#### Instructions:
1) List the usernames of everyone who posts in the forum thread about trailer lights on bike racks.
2) In the forum thread about trailer lights on bike racks, which rack does Fuzzwardo own?
3) Using the forum thread about trailer lights on bike racks, decide whether each statement agrees with it: (a) Fuzzwardo's new car is a Dodge Journey. (b) J_Westy's homemade lights were bolted onto the rack. (c) JohnJ80 says the 1UpUSA rack fully blocks the car's lights.

* Start Text excerpt *

# Trailer lights mounted on your rack?



## Fuzzwardo (Oct 16, 2013)

Long story short, we got a new car, Dodge Journey, and was wondering if anyone has mounted trailer lights on their bike rack since the bikes could obscure the tail lights on the car. I have a Swagman xtc4. I never really noticed if it would block the tail lights on my truck but then again it is a fullsize so a lot of width difference. Just thinking that the possibility of a rear end accident could cost a lot of money in bikes.


----------



## Rock (Jan 13, 2004)

Sounds easy enough. I know you can get those magnetic ones, but I would think it would be easy to hard mount some cheap ones from Harbor Freight, or get some cool LED low profile setup.

I think in Europe it the law to have lights and a tag on a rack.

Do it and take pictures.


----------



## J_Westy (Jan 7, 2009)

Fuzzwardo said:


> ...was wondering if anyone has mounted trailer lights on their bike rack since the bikes could obscure the tail lights


I think it's a great idea. I built a set years ago to velco on:

2011 Detonator Yellow Unlimited - Page 3 - Jeep Wrangler Forum


----------



## jonshonda (Apr 21, 2011)

I have often thought about modding my 1upUSA rack for trailer lights, and w/ a few bikes on the rack the taillights are hard to see. I think a kit from harbor freight would be a great idea.


----------



## Gritter (Dec 21, 2010)

Rock said:


> I think in Europe it the law to have lights and a tag on a rack.


I never understood why the industry won't ALLOW us to buy those Euro racks that have tail-lights built into them. Whether it's the law or not, people will say your taillights were obscured by bikes here in the US, and it ends up in a court battle.


----------



## JohnJ80 (Oct 10, 2008)

I have a 1UpUSA rack that doesn't really block the lights but it puts wheels and spokes in front of them.

* End Text excerpt *
* Start Given data *

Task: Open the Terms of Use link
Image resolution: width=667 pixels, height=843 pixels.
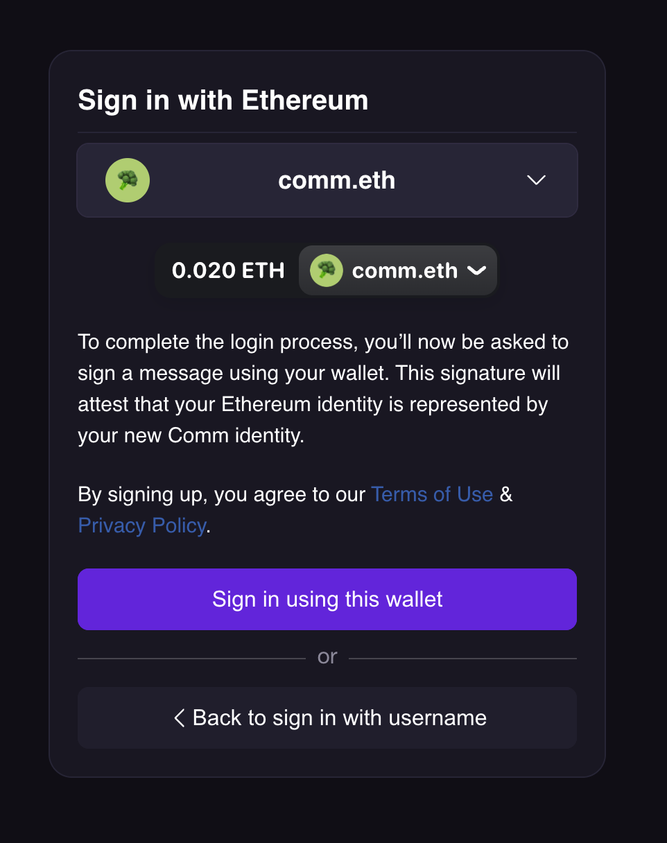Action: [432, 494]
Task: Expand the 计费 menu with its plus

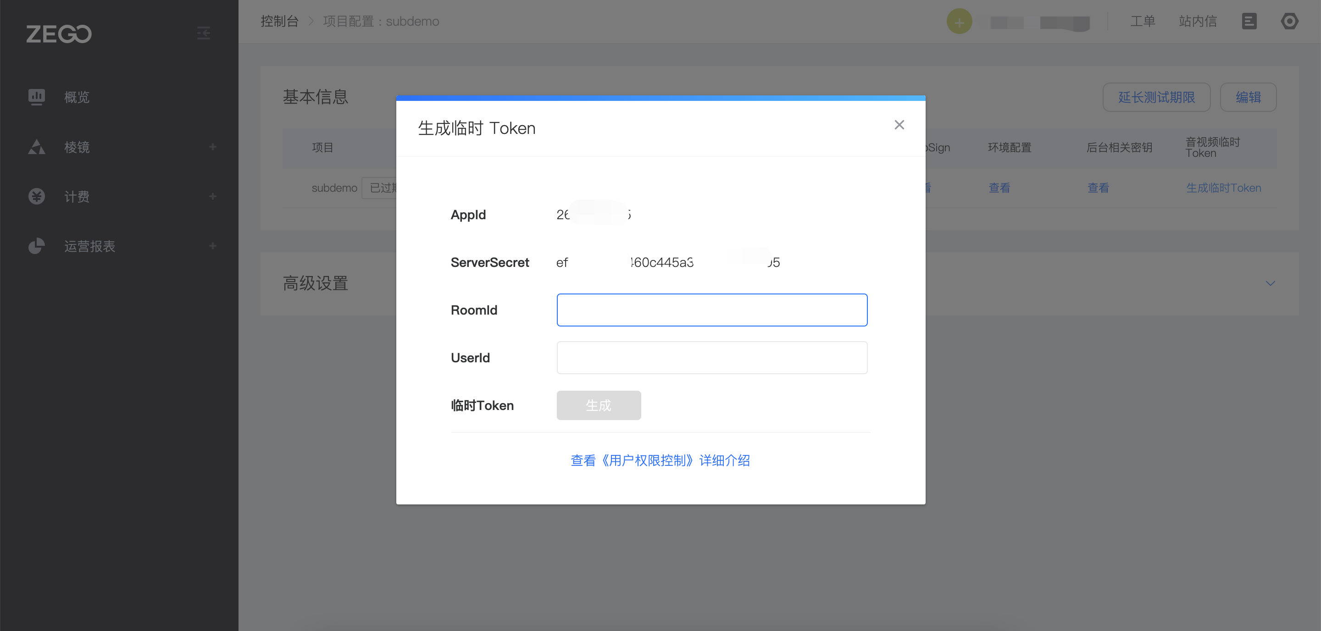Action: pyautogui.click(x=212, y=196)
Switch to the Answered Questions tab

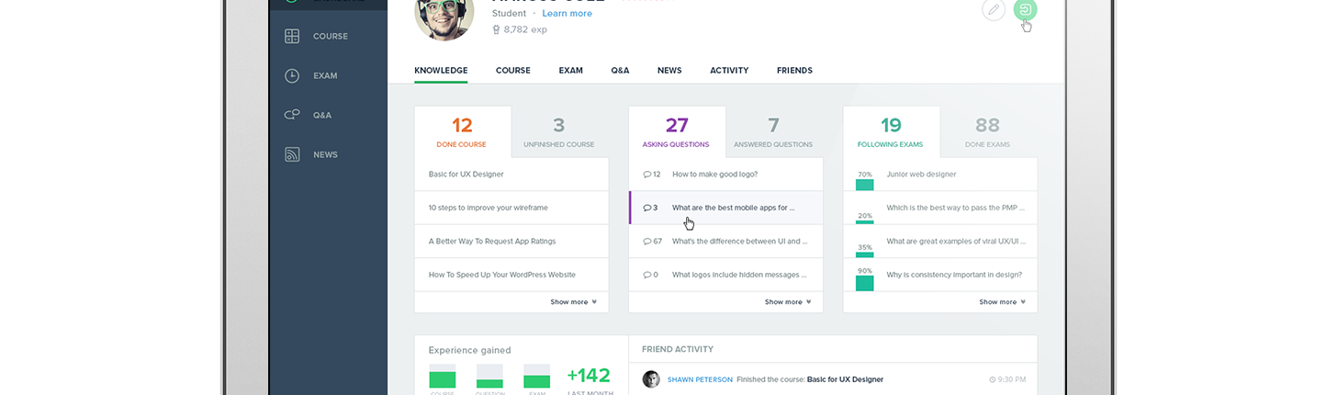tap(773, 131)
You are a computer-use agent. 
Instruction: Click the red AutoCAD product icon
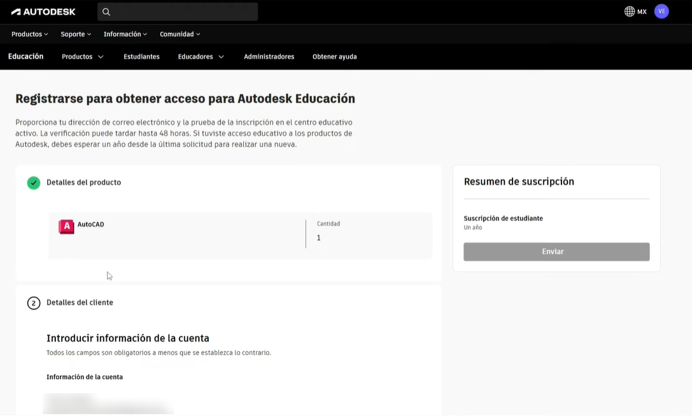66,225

* End Given data *

#### Answers to the tasks:
1) Fuzzwardo, Rock, J_Westy, jonshonda, Gritter, JohnJ80

2) A Swagman xtc4.

3)
(a) Yes: "we got a new car, Dodge Journey"
(b) No: "I built a set years ago to velco on"
(c) No: "doesn't really block the lights but it puts wheels and spokes in front of them"